The type of intake method will also determine the desired dose. When administering CBD oil, the dropper in the bottle and milligrams listed on the bottle can be used to get an accurate measurement. The right amount will be subject to the desired CBD dosage and product serving size. CBD capsules will be individually dosed, typically in 5mg-50mg ranges, making it simple to consistently take the same amount of CBD every time it is ingested.
The dosage of CBD must be individually determined. Many factors come into play, it include one’s overall health, diet, stress levels, exercise routine, sleep patterns, and genetics.
Dosage variables to consider are cannabis experience, the time of day, and preventive dosing if tolerance is too high.
It is always best to consult with your Florida Medical Marijuana Doctor before starting a CBD regimen. But, there are a few common dosage strategies that might work for you such as:
- Starting by taking only one dropper of a low-dose CBD on a day in which you don’t have to be alert or drive a car. It’s important to see how you feel as everyone reacts differently and a typical starting dose might be too intense.

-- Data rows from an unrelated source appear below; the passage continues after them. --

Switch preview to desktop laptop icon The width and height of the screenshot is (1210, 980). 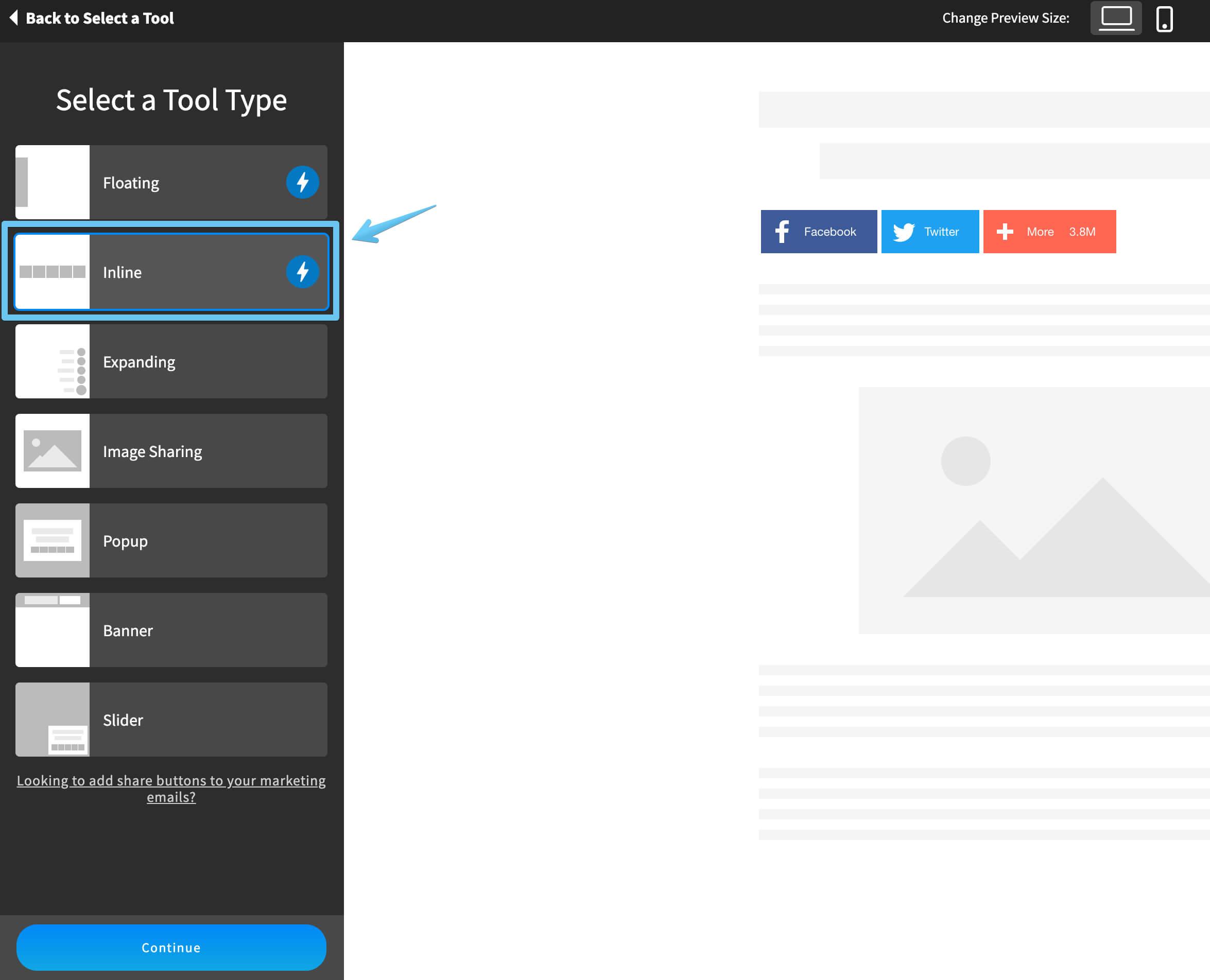tap(1115, 18)
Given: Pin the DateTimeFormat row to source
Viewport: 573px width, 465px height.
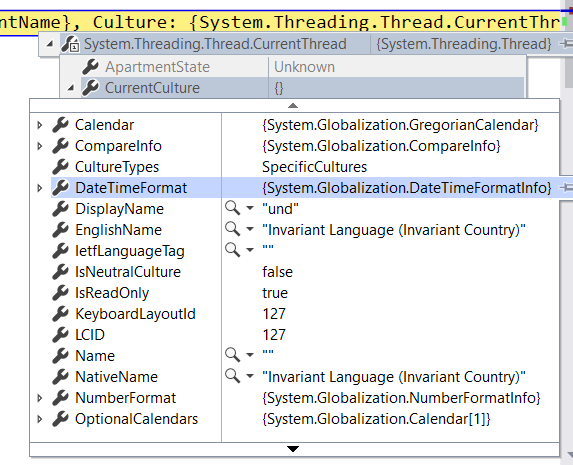Looking at the screenshot, I should coord(566,188).
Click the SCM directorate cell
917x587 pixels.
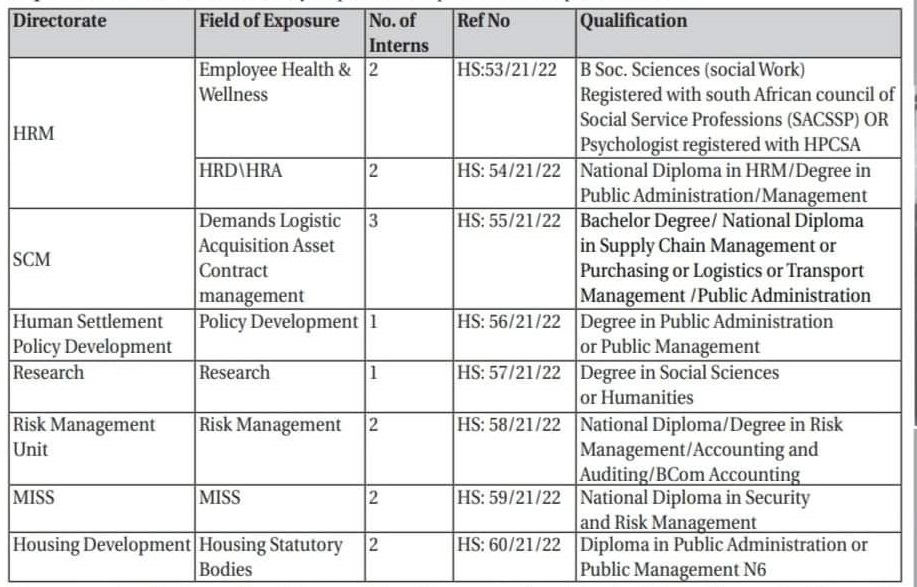32,258
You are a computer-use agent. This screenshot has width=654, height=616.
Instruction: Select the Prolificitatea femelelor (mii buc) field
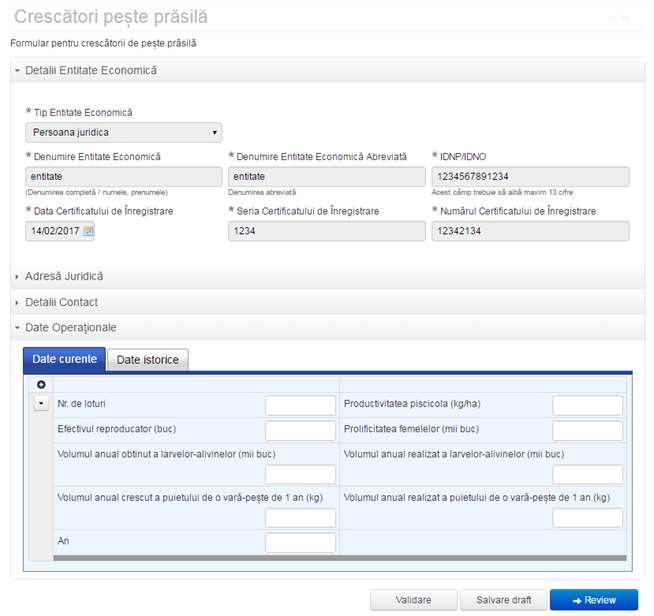(x=587, y=430)
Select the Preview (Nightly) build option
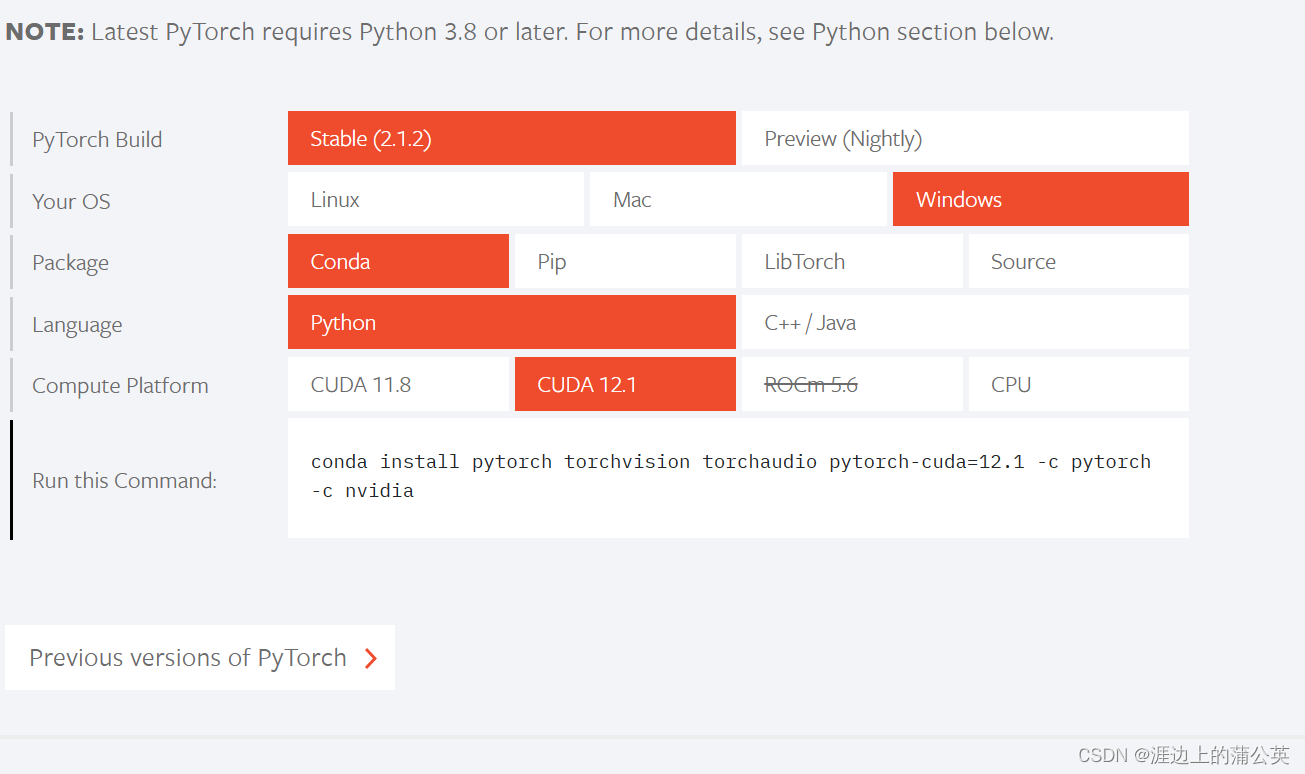1305x774 pixels. coord(963,138)

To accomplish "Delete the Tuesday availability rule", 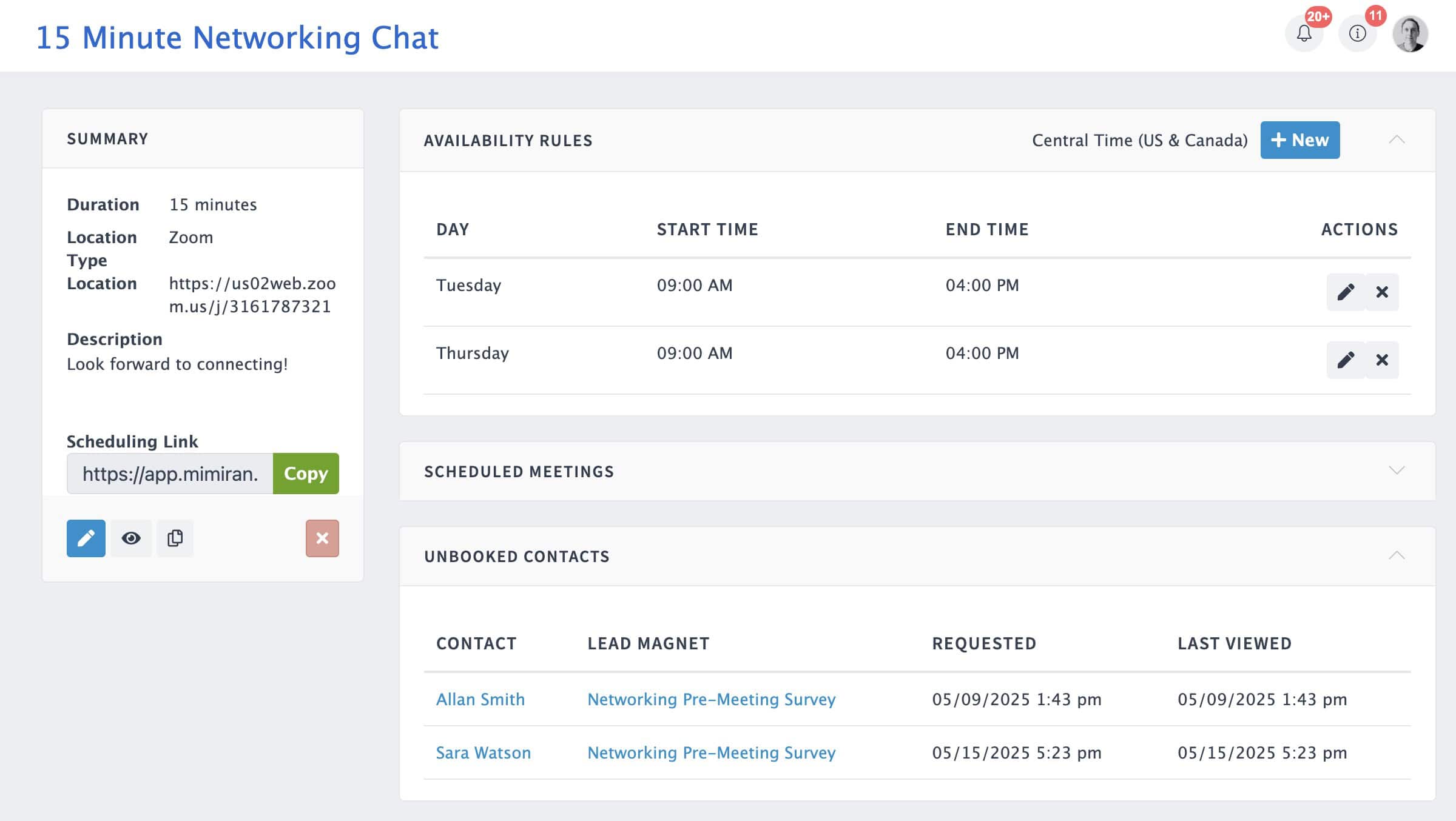I will click(x=1382, y=292).
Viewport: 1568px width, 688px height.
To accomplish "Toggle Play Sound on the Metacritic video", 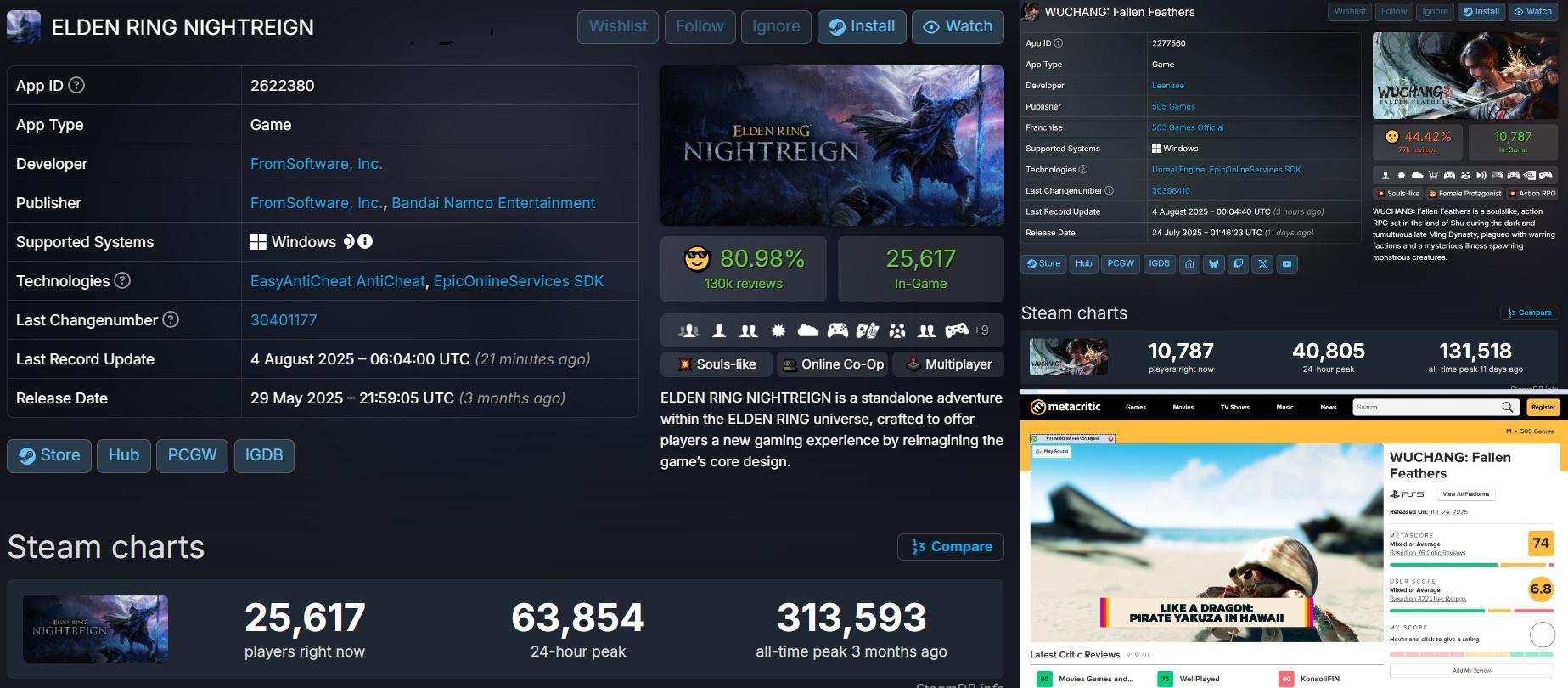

- If the desired effect is not found, but everything else goes well, increase the amount of times you take CBD per day. For example, take one in the morning and one in the evening.
- If you don’t experience any change, then increase the milligram dosage at a slow rate and see how you feel.
- If no effect occurs but side effects set in, it may be that a different route of administration (vape, topical, etc.) is needed.
Cannabidiol is a safe and forgiving medicine. Figuring out how to make the most of its health-enhancing properties may involve some trial and error. So if you’re new to CBD medicine or if you’re seeking to improve your therapeutic routine, remember to always start low and go slow.